The iconography of the ceiling has had various interpretations in the past, some elements of which have been contradicted by modern scholarship[nb 4] and others – such as the identity of the figures in the lunettes and spandrels – continue to defy interpretation.[23] Modern scholars have sought, as yet unsuccessfully, to determine a written source of the theological program of the ceiling, and have questioned whether or not it was entirely devised by the artist himself, who was both an avid reader of the Bible and a genius.[24] Also of interest to some modern scholars is the question of how Michelangelo's own spiritual and psychological state is reflected in the iconography and the artistic expression of the ceiling.[nb 5]

Architectural scheme


Plan of the architectural elements, real and illusionary

Real

The Sistine Chapel is 40.5 metres long and 14 metres wide. The ceiling rises to 20 metres above the main floor of the chapel. The vault is of quite a complex nature and it is unlikely that it was originally intended to have such complex decoration. Pier Matteo d'Amelia provided a plan for its decoration with the architectural elements picked out and the ceiling painted blue and dotted with gold stars, similar to that of the Arena Chapel decorated by Giotto at Padua. [25]

The chapel walls have three horizontal tiers with six windows in the upper tier down each side. There were also two windows at each end, but these have been closed up above the altar when Michelangelo's Last Judgement was painted, obliterating two lunettes. Between the windows are large pendentives which support the vault. Between the pendentives are triangularly shaped arches or spandrels cut into the vault above each window. Above the height of the pendentives, the ceiling slopes gently without much deviation from the horizontal.[25] This is the real architecture. Michelangelo has elaborated it with illusionary or fictive architecture.

Illusionary


God dividing the waters, showing the illusionary architecture, and the positions of the Ignudi and shields

The first element in the scheme of painted architecture is a definition of the real architectural elements by accentuating the lines where spandrels and pendentives intersect with the curving vault. Michelangelo painted these as decorative courses that look like sculpted stone moldings.[nb 6] These have two repeating motifs, a formula common in Classical architecture.[nb 7] Here, one motif is the acorn, the symbol of the family of both Pope Sixtus IV who built the chapel and Pope Julius II who commissioned Michelangelo's work.[nb 8][26] The other motif is the scallop shell, one of the symbols of the Madonna, to whose assumption the chapel was dedicated in 1483.[nb 9][27] The crown of the wall then rises above the spandrels, to a strongly projecting painted cornice that runs right around the ceiling, separating the pictorial areas of the biblical scenes from the figures of Prophets, Sibyls and Ancestors, who literally and figuratively support the narratives. Ten broad painted crossribs of travertine cross the ceiling and divide it into alternately wide and narrow pictorial spaces, a grid which gives all the figures their defined place.[28]

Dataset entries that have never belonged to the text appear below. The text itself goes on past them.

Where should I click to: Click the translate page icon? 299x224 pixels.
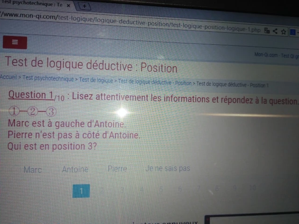coord(267,31)
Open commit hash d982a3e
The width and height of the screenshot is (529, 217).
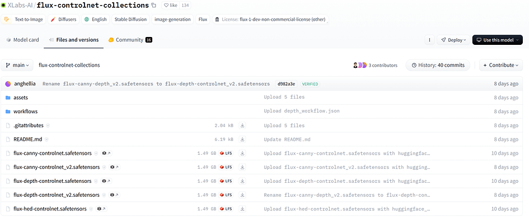tap(286, 84)
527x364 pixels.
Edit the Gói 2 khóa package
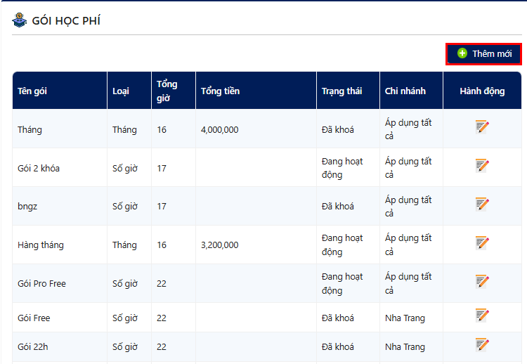pos(482,165)
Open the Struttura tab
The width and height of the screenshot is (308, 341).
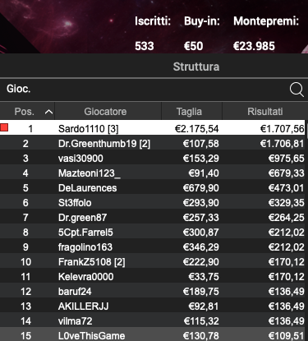(196, 67)
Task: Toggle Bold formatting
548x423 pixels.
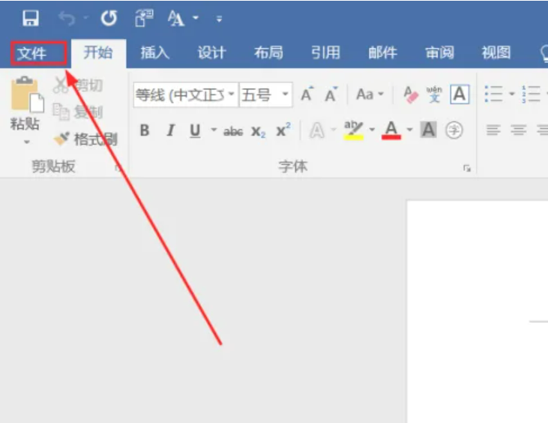Action: (145, 131)
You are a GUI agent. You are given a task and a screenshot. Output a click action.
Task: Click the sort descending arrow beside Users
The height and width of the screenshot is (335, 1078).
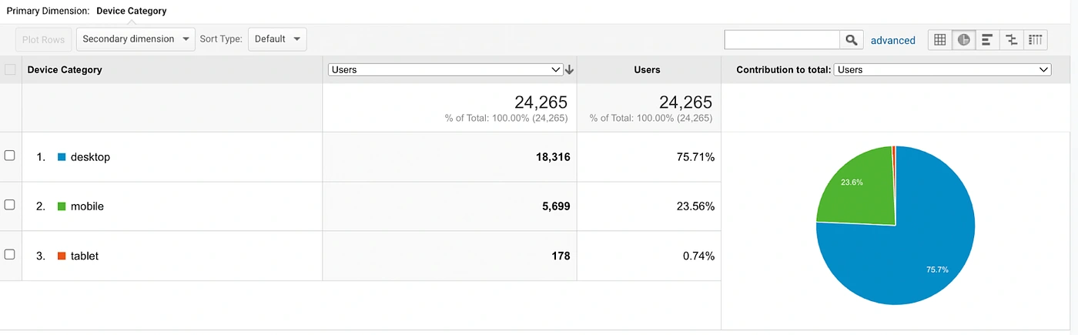[x=570, y=69]
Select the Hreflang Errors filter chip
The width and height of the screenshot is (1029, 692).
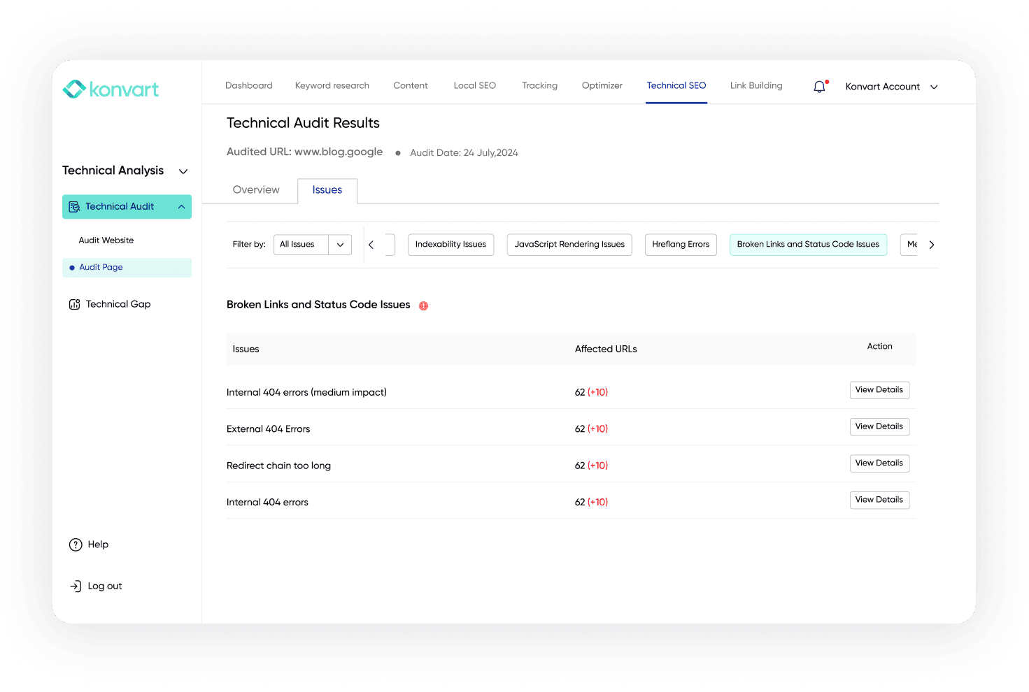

A great number of small figures have been integrated with the painted architecture, the purpose of which appears to be purely decorative. These include two faux marble putti below the cornice on each rib, each one a male and female pair; stone rams-heads are placed at the apex of each spandrel; copper-skinned nude figures in varying poses, hiding in the shadows, propped between the spandrels and the ribs like animated bookends; and more putti, both clothed and unclothed strike a variety of poses as they support the nameplates of the Prophets and Sibyls.[29] Above the cornice and to either side of the smaller scenes are an array of round shields, or medaillons. They are framed by a total of twenty more figures, the so-called Ignudi which are not part of the architecture, but sit on inlaid plinths, their feet planted convincingly on the fictive cornice. Pictorially, the Ignudi appear to occupy a space between the narrative spaces and the space of the chapel itself. (see below)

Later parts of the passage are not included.